Estate planning attorneys are frequently asked if a “trust” is required as part of an individual’s planning process.  There is a lot of information available through the internet, magazines, and other public personalities regarding the “horrors of probate” and the need for a trust.   Often this recommendation is based upon laws of states where probate can be time consuming and costly.  A revocable trust can be a helpful planning tool, but often is not needed for an Idaho resident.

In its most basic form, a trust is an agreement between the creator of the trust (often referred to as the settler or grantor), the trustee of the trust (the person charged with fiduciary duties to administer the trust assets), and the beneficiaries of the trust (the persons who are entitled to receive benefits from the trust).  A trust can be revocable (subject to modification or termination) or irrevocable (generally no ability to change the terms).  When a “trust” is discussed for estate planning purposes the reference is often to a revocable trust where the individual establishing the trust is also the trustee and beneficiary.  The trust may become irrevocable upon death of the person who established the trust.  Irrevocable trusts have specific tax and legal implications that are outside the scope of this article.
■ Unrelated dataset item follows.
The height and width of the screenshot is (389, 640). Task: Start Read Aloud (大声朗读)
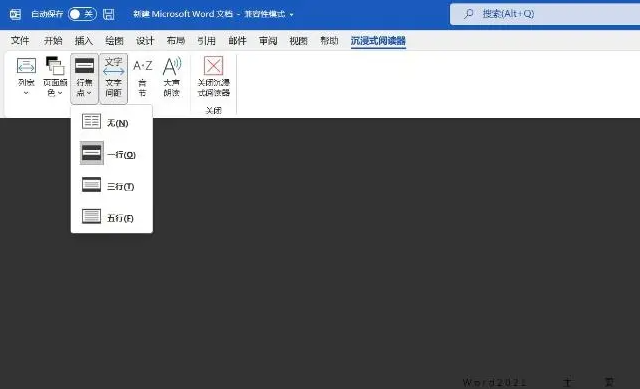(x=172, y=77)
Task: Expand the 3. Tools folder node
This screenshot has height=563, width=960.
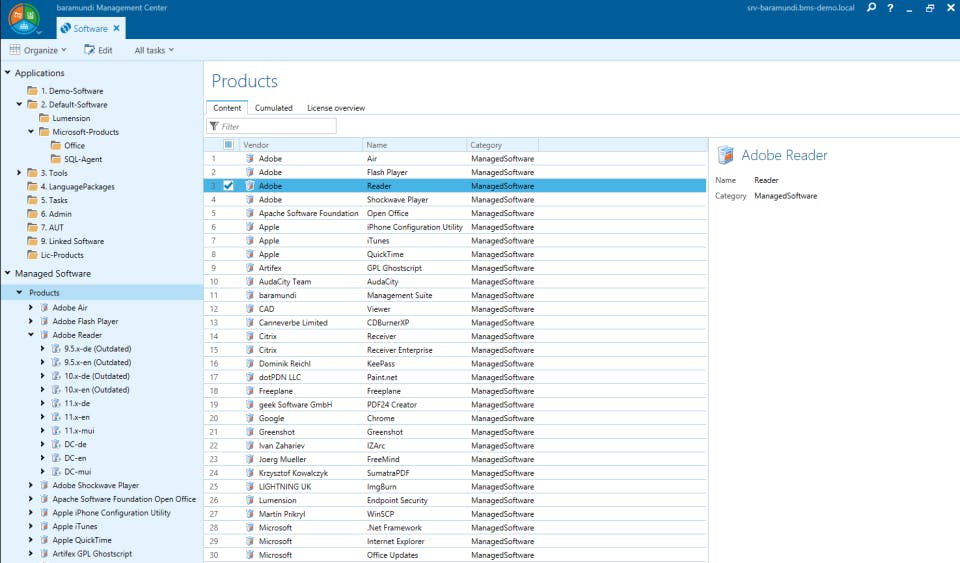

For income tax purposes, a revocable trust is generally identified as a “grantor trust” and does not require any special taxpayer identification numbers or income tax filings.  For any asset titled in the name of the revocable trust, the grantor’s individual Social Security Number is used for any income tax reporting purposes.  All tax implications of the revocable trust are reflected on the grantor’s individual income tax return filings.

To “avoid probate” it is critical that all assets be properly titled in the name of the revocable trust.   A schedule attached to a trust simply describing the assets to be held in the trust is often not effective if the asset has a separate title process (such as real property, bank accounts, stocks, and automobiles).  Once a trust is established, the grantor must continuously make sure all assets are titled in or are coordinated with the trust for the trust to “avoid probate.”   It is not uncommon for a revocable trust to be established, but at the time of the grantor’s death it is discovered there are assets still held in the individual’s name that will require a probate anyway.

The Idaho probate process is generally straightforward and often does not require court involvement except at the time of the initial appointment of the personal representative (the executor or administrator of the estate).   The estate administration in Idaho is generally unsupervised by the court.  For this reason, one primary difference between a trust and a probate is the mechanism for authority to be granted to the fiduciary – in the trust the authority is granted through the trust agreement and in the will (or probate) the authority is granted by the court.  Once the authority is granted, the duties of a trustee and a personal representative are often the same (inventory and liquidate assets, pay debts and expenses, make distributions as directed).

A revocable trust is most appropriate for an Idaho resident in the following situations:  (a) the individual owns a real property interest in another state (that will be subject to ancillary probate upon death); (b) the individual may acquire out of state real property or may move from Idaho (the trust is more portable between states); (c) the desire for confidentiality in the terms of distribution; or (d) a diagnosed illness that will likely cause deteriorating health and ability to manage assets.  Because a revocable trust will require ongoing maintenance, in Idaho a will is often the preferred planning tool.

This article is not intended to replace legal or tax advice applicable to your situation and should be used only for informational purposes.